If you ask people in Bollywood, Mira Nair would be considered a Hollywood director, but in Hollywood, she is an Indian director, but not M. Night Shyamalan. There is no confusion as to where he belongs. Do diaspora films fall into the category of foreign language films? This is a very confusing terrain and there are no clear answers.
If one looks at the whole of India, there are several films that would make it to the list – but nobody knows the criteria for the list. If Monsoon Wedding belongs there, so should Slumdog, Bend it like Beckham and Earth? But then what about the actual Indian films like English Vinglish, Lagaan, Sanai Chaughade, Premam, Three Idiots, Ustaad Hotel and just so many others!! Of course Amelie and Colours of Paradise also missed the list.
There are several movie lists of course and what seems dominant is sadness or angst in all of these films short-listed. Monsoon Wedding probably made it because it deals pedophilia?
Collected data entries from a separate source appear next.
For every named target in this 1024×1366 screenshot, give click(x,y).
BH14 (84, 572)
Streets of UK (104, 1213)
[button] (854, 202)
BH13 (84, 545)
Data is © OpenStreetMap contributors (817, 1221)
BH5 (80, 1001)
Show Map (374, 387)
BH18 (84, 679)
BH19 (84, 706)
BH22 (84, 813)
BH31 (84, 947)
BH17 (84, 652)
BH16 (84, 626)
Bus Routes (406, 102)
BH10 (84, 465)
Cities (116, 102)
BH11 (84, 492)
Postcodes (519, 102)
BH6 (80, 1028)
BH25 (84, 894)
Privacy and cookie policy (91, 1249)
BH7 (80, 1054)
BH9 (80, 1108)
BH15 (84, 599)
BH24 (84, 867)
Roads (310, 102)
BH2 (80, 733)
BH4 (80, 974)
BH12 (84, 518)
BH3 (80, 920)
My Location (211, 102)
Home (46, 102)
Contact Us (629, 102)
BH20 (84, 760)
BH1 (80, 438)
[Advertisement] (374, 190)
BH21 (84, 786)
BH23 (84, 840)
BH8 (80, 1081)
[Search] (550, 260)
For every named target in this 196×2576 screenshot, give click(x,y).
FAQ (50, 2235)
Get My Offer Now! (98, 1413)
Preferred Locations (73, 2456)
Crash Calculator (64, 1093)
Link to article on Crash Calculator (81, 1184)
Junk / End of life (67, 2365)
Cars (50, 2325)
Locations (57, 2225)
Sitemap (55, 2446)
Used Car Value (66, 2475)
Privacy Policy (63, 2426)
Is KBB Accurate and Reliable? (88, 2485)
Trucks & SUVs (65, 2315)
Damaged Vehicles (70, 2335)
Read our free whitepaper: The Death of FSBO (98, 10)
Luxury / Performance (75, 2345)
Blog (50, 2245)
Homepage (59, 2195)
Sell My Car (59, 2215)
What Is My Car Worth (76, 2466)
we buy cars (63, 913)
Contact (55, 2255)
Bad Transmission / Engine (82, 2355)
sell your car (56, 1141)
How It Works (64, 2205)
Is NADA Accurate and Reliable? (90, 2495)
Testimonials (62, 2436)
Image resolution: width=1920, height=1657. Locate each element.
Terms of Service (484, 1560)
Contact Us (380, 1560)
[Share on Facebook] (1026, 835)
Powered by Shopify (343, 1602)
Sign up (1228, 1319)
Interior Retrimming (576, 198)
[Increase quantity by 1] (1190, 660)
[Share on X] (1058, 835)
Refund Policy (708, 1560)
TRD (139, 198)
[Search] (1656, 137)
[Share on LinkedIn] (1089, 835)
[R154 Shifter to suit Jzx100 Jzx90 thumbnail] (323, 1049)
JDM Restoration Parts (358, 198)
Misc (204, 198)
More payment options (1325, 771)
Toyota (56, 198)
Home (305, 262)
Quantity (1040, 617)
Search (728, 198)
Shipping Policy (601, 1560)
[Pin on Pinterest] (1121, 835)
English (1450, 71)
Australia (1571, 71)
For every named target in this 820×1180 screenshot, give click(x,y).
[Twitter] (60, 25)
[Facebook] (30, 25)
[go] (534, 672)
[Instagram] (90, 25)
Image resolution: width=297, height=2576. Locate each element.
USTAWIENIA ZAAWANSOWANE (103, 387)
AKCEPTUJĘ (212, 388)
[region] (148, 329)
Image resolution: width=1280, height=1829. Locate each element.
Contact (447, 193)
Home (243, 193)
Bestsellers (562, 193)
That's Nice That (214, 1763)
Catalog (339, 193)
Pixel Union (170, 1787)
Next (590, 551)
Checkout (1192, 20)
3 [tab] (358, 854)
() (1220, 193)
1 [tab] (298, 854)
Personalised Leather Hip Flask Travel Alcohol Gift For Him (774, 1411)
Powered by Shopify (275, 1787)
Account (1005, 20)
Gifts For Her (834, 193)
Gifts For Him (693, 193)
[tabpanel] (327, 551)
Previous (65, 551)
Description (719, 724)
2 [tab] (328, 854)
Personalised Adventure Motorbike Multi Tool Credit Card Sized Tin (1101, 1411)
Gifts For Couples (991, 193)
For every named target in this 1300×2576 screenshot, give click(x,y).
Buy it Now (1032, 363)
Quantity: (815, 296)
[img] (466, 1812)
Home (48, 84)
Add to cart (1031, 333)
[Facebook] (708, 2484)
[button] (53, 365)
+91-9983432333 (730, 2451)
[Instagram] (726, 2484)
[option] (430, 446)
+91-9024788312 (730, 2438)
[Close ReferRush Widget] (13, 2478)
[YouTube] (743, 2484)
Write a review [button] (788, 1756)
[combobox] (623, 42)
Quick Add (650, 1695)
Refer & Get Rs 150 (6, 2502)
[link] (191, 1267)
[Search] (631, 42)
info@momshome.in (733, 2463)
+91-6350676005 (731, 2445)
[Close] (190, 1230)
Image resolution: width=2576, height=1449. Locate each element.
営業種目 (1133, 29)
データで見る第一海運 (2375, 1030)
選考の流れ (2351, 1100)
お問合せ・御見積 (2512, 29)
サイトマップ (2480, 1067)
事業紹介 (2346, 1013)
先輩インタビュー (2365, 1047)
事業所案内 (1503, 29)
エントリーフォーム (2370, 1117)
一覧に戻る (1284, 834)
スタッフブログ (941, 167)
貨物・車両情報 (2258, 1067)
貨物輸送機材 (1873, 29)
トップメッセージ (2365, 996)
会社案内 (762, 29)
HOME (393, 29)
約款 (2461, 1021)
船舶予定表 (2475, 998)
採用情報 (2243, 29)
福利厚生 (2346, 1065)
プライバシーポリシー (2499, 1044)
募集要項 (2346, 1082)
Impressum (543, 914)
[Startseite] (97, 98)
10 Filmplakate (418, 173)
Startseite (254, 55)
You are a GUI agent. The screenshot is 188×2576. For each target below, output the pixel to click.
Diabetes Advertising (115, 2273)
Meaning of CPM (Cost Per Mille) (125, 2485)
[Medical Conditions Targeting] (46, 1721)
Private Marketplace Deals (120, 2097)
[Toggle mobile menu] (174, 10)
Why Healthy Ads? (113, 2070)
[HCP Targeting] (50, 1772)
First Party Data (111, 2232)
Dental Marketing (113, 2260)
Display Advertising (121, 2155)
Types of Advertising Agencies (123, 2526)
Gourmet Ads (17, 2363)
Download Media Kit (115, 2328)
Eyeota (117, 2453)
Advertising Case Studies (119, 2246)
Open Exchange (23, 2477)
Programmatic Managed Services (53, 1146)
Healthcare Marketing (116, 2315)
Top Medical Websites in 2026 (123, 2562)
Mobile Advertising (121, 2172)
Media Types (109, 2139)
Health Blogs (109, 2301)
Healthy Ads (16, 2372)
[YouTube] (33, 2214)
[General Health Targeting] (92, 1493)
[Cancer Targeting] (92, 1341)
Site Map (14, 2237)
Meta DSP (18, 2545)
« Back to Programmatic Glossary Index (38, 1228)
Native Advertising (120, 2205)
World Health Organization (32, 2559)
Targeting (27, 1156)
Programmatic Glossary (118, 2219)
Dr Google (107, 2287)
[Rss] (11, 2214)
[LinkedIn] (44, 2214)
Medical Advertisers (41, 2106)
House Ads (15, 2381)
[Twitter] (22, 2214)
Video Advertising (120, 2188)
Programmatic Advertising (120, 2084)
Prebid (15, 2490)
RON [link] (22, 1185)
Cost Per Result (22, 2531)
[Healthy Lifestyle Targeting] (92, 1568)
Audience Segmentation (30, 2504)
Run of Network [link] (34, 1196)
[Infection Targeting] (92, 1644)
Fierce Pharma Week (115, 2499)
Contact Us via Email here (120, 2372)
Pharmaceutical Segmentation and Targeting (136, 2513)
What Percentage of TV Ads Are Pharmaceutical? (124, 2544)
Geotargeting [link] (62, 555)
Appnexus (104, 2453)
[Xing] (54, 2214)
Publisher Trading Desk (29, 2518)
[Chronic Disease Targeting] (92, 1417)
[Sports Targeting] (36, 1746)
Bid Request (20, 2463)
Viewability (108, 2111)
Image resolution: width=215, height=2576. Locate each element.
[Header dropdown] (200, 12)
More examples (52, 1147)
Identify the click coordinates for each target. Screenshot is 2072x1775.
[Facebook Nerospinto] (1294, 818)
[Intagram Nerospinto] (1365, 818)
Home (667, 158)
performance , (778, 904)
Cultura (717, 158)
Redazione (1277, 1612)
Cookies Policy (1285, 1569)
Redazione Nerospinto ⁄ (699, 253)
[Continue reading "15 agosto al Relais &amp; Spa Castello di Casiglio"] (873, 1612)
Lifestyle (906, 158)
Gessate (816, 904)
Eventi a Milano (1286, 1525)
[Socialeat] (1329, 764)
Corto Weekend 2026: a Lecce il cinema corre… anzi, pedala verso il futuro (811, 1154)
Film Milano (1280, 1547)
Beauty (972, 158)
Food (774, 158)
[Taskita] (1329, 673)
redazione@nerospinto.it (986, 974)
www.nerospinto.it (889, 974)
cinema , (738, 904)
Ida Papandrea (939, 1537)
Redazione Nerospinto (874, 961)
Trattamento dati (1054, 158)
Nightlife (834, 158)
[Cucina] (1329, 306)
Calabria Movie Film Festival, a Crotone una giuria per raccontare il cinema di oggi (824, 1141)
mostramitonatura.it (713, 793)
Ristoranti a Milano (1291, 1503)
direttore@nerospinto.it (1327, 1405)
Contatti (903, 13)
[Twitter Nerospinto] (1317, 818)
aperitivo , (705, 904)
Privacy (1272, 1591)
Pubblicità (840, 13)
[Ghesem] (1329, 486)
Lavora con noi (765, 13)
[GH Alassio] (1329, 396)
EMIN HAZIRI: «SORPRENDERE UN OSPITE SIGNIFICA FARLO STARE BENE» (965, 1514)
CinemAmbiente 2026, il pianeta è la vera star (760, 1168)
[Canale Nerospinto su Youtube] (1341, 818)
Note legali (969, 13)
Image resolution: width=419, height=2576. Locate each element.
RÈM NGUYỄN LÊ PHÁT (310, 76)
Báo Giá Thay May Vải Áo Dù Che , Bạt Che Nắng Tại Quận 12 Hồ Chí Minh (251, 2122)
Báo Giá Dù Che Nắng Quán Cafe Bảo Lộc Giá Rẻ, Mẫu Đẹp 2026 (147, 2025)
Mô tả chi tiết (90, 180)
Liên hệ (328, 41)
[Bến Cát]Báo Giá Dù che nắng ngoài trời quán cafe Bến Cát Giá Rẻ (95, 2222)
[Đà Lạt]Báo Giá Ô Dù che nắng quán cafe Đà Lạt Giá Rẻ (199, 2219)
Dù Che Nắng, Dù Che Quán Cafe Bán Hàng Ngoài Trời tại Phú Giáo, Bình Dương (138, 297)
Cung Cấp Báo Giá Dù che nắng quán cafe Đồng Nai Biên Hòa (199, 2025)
It’s amazing how a lot of positive light-hearted films usually aren’t a part of any general list, unless the list specifies “comedy”. And I guess most Indian films have a positive streak to them, except the one that made to the list, but also how Indian is it? It’s dark, although it has light moments in it and embodies angst of a modern individual.
Social media perpetrates these badly researched lists that then become the “face of” foreign language films. Let’s take “In the mood for love”. It’s red all through. Some people praise how it’s shot, might be great but it just rambles for a very long time. In most festivals where it is screened, people have slept through it or walked out of the theatre. Of course, every film doesn’t have to be appealing to everyone but because it won awards, it is supposed to be a good film. No one questions as to whether it sustains their interest.
Of course, this is also just a perspective but I wouldn’t watch any of the films on this list, because I have had the misfortune of watching some of them, although I quite like “Monsoon Wedding”, it was entertaining. May be some of the readers can add perspective on whether it is a foreign language film – yes, it’s in Hinglish, but does that alone cut it? And Slumdog isn’t here because it is in English – although English is an Indian language? And English isn’t a foreign language – to whom? Oh, this politics of language!